MLB: NL Wildcard-Colorado Rockies at Arizona Diamondbacks Mark J. Rebilas-USA TODAY Sports

What do you take away from this year’s post-season overall?

Steven M. Taylor: From an overall perspective, my takeaway is that even aces can falter on any given day, and the postseason is a beast unto itself. It seems like there are fewer guarantees of “we’ve got our ace going, that’ll be a win” these days than in years past. From a Dbacks perspective, I am taking away a successful wild card game, and hopefully some well deserved post-season experience for a very young team.

James: This postseason mostly confirmed what most around here already know, winning the division can mean everything. Unfortunately, the Diamondbacks are chasing the Dodgers in the NL West, so, under normal circumstances, winning the division is always going to be an uphill battle instead of an even one. If the Diamondbacks don’t find themselves pitching Ray in the play-in game, then Ray starts the NLDS in Los Angeles, and Walker, with less pressure on him pitches the second game. Maybe that doesn’t change the eventual outcome of the series, but I sure would have liked to have seen that series more than the one we wound up with.

Pitching and defense still rule the postseason. It’s unlikely that is going to change anytime soon. Even when the Diamondbacks held the Dodgers in check, the Arizona offense just was not able to come through to prevent the sweep. The Dodgers picked up Yu Darvish, not to help them win in the regular season, but to help solidify their playoff chances. He did just that in the final NLDS game. The Diamondbacks now know what they need to be prepared for to take the next step in 2018.

Makakilo: The D-backs are a winning team and cheering for them is super-fun!

  • From a fan perspective, if this is sustainable it means the team consistently contends in September. The uncertainty of making the playoffs and how deep the team advances in the playoffs challenges and energizes me.
  • The D-backs played the wild-card game like it was the last game of the season (as they should have), and the D-backs won it! That game was loud and fans jumped from their seats every inning! As a fan, although I was in the stands behind the third base dugout, in spirit I was on the field giving 110% to help the D-backs win.
  • Overall, this was a very awesome season; it was a season that I will remember fondly for a long, long, long time.

Keegan: No such thing as too much pitching. I think after watching most of these postseason games all of the managers are employing the strategy discussed by Sean before our Wild Card game which is to pull the starting pitcher at the first sign of trouble in the second time through the order. I am not exactly a fan of that tactic, but I can understand why it happens. During the regular season teams need length from their starting pitchers, so it is not foreign to see a starting pitcher in the 7th inning after already giving up 4+ runs.
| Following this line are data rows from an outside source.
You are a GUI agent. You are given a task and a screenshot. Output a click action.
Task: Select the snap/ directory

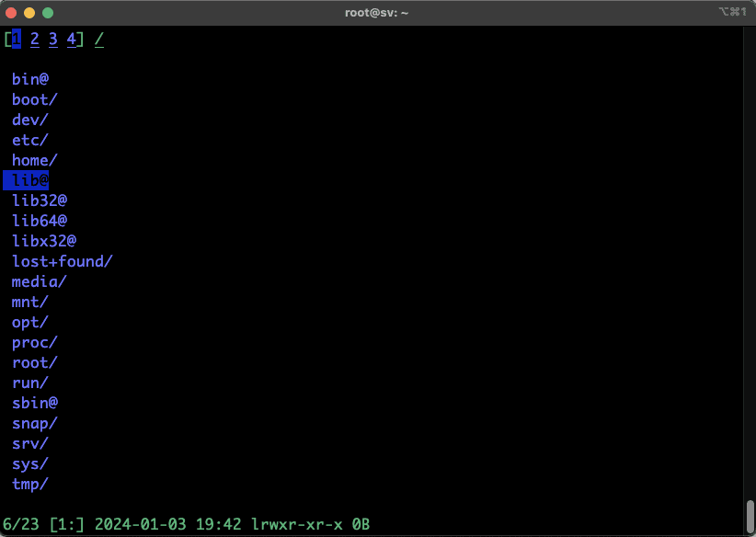pos(35,423)
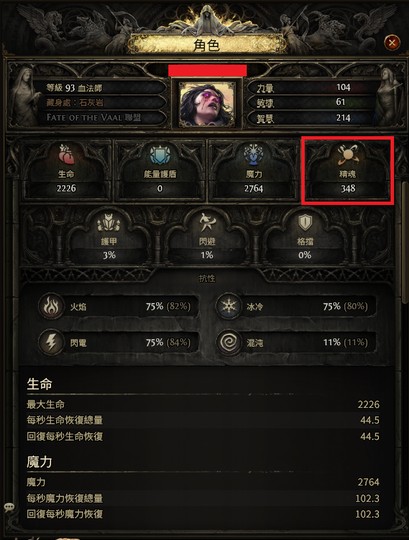Click the Cold resistance (冰冷) snowflake icon
The image size is (409, 540).
(229, 306)
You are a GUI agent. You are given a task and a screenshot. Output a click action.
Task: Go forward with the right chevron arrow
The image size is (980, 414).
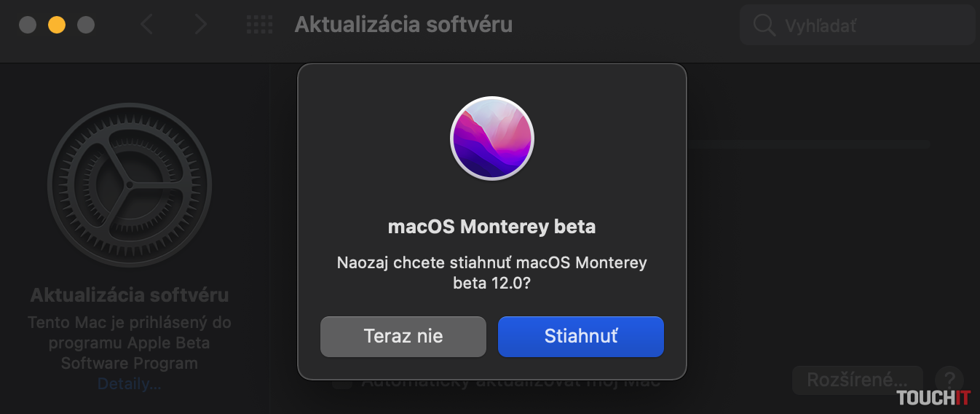click(201, 25)
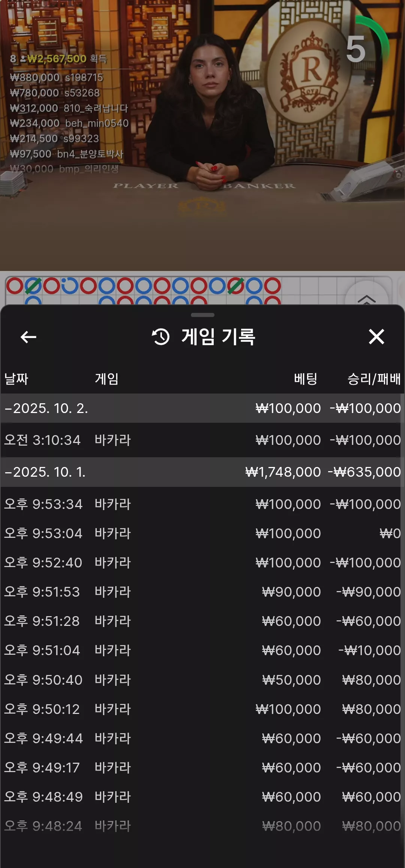Close the 게임 기록 panel
The height and width of the screenshot is (868, 405).
point(376,337)
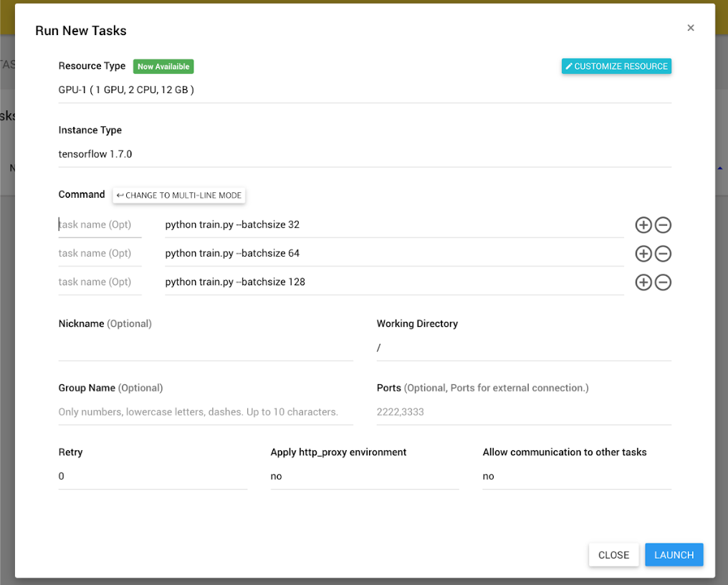The image size is (728, 585).
Task: Delete the batchsize 128 command row
Action: tap(664, 282)
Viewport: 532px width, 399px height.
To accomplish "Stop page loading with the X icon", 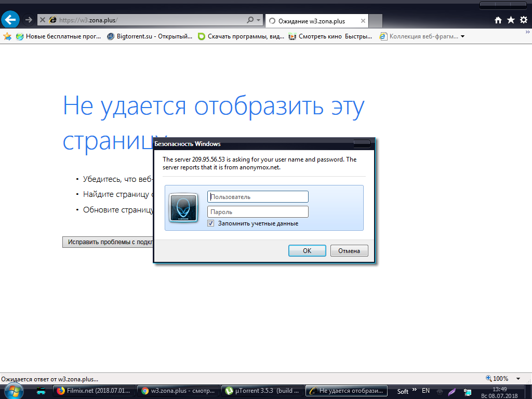I will pyautogui.click(x=43, y=20).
The 1 game Wild Card play in is highly dramatic and entertaining, and I have a greater appreciation now as to why the league went to the format. I probably would feel differently if the Diamondbacks lost that game of course. I have not felt that type of energy and emotion in Chase Field on many occasions.

Tanner: I took away that a Dodgers vs Yankees World Series would be my worst nightmare, and that the Astros are FUN. The Dbacks are a couple good bullpen arms away from being scary on the pitching front, but we need to do a better job gameplanning for the starting pitchers in the playoffs. But I definitely think next year we can fight for a spot, and hope the Dodgers suck a big black hole and fall of a cliff

Jim: That what you do in October is all that matters, and the playoffs now seems to be a very different beast from the regular season. Going into Sunday, more than 60% (27 of 44 starts) have lasted five innings or fewer. We’ve seen quick hooks even when managers aren’t in elimination mode. That seems to be the new post-season normal.

Jay: The postseason is different than the regular season. This team wasn’t expected to do much in the regular season and the postseason was a pipe dream. It almost felt like the Wild Card game was so amazing, that a letdown was inevitable. I didn’t want to believe it, but the postseason is another animal. Next year? This experience for a core of young players should help. We need to bring most of this team back. If we don’t sign Just Dingers, who could own this town by the way, we should be able to afford everyone else. Like most fans, we want them all back after falling in love with this team. If we did an NBA style trade giving up a high draft pick or prospect to encourage someone else to take the salary of Tomas, I would be fine with that if it makes a Martinez deal possible. Next year might be different in a good way.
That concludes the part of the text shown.